Betangnews.com, Palangka Raya – Judi online atau Judol merupakan fenomena yang cukup mengkhawatirkan bagi masyarakat Indonesia saat ini. Dimana hasil rilis data Kemenko Polkam menyatakan hingga November 2024 terdapat sekitar 8,8 juta pemain Judol yang mana 80% diantaranya merupakan kalangan merupakan kalangan pemuda/i bahkan anak dibawah umur dengan kondisi status ekonomi kalangan menengah ke bawah. Sebelumnya, Pusat Pelaporan dan Analisis Transaksi Keuangan (PPATK) mencatat perputaran uang terkait Judol selama semester II tahun 2024 mencapai Rp283 triliun. Kondisi ini cukup disesalkan mengingat Indonesia yang memegang teguh norma agama dan hukum serta ideologi Pancasila tentunya menolak segala bentuk aktivitas perjudian.

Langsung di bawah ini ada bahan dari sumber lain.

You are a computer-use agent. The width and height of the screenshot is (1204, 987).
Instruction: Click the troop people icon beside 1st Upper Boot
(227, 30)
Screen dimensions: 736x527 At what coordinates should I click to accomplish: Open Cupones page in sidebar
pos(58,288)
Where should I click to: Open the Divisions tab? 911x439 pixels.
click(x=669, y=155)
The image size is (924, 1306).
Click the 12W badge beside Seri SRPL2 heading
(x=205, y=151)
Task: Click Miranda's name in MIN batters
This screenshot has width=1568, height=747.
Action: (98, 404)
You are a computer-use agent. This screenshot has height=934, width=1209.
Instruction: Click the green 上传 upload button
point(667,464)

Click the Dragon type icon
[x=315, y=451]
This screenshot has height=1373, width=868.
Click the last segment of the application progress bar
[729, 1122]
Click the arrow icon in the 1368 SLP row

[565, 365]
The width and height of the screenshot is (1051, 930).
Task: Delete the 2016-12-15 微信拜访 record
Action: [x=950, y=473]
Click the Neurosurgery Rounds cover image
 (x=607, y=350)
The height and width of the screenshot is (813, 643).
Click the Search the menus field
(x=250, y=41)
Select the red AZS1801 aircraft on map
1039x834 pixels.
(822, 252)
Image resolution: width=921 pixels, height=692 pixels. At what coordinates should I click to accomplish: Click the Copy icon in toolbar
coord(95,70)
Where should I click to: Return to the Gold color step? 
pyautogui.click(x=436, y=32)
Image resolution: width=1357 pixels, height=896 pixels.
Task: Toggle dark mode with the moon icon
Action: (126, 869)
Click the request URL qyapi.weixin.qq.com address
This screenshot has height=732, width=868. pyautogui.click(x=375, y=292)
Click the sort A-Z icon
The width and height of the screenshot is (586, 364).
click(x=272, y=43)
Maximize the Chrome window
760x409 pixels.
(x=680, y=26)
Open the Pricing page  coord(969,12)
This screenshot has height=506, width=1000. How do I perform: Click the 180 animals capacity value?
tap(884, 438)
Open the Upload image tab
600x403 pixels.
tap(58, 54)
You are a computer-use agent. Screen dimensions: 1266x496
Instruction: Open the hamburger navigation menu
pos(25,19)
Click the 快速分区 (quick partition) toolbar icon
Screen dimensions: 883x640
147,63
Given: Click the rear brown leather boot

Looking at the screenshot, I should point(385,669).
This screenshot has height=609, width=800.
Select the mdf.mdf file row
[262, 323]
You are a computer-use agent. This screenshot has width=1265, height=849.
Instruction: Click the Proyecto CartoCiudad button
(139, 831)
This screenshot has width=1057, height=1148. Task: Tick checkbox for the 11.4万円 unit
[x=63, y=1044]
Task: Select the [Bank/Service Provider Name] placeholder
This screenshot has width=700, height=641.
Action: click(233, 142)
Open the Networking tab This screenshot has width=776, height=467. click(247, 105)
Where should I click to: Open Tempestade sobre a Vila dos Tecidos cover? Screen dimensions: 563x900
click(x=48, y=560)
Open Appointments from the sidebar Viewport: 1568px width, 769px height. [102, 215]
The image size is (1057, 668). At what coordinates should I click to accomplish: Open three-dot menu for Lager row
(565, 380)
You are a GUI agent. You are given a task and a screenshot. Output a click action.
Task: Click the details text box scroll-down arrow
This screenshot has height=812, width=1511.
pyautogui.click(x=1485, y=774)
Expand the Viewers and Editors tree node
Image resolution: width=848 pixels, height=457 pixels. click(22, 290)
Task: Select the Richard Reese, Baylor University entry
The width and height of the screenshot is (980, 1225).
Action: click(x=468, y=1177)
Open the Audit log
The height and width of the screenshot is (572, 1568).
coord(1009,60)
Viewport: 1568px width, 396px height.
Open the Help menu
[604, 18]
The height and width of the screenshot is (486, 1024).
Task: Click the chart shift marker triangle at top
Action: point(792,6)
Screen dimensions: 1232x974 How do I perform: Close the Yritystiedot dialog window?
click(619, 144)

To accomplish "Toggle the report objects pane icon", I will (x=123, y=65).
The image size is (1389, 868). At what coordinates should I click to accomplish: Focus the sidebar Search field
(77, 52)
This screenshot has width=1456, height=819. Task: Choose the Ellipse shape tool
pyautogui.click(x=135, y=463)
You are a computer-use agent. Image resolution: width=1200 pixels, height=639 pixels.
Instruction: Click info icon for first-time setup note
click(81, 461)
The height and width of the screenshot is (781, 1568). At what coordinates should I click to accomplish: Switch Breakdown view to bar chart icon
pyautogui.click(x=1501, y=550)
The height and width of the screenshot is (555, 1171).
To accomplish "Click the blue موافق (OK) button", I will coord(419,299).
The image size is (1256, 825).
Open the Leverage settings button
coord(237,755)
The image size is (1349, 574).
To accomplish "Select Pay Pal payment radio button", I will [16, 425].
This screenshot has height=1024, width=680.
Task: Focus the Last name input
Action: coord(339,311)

Salah satu faktor utama yang mendorong pertumbuhan Judol di Indonesia adalah kekosongan hukum dalam mengatur secara jelas dalam melarang aktivitas Judol. Faktanya pada KUHP pasal 303 ayat 1 dan pasal 303 BIS ayat 1 memang mengatur larangan aktivitas perjudian bagi bandar dan pemain, namun hanya dalam klasifikasi Judi Darat. Kemudian dalam KUHP Nasional yang akan berlaku pada 2 Januari 2026 juga masih mengatur aktivitas Judi Darat pada bandar dan pemain yang diatur dalam KUHP Nasional pasal 426 ayat 1 dan pasal 427 ayat 1. Saat ini hukum Indonesia yang dapat mengatur dan melarang aktivitas Judol diatur dalam UU No. 1 Tahun 2024 tentang Perubahan Kedua UU Informasi dan Transaksi Elekronik / ITE yang secara spesifik pada pasal 27 ayat 2 berbunyi “larangan mendistribusikan, mentransmisikan, dan/atau membuat dapat diaksesnya informasi elektronik dan/atau dokumen elektronik yang bermuatan perjudian”, sehingga aturan tersebut secara sederhana hanya dapat menjerat bandar Judol. Sedangkan untuk pemain Judol belum ada aturan hukum yang mengatur atau dapat dikatakan masih terjadi kekosongan hukum / vacuum of norm.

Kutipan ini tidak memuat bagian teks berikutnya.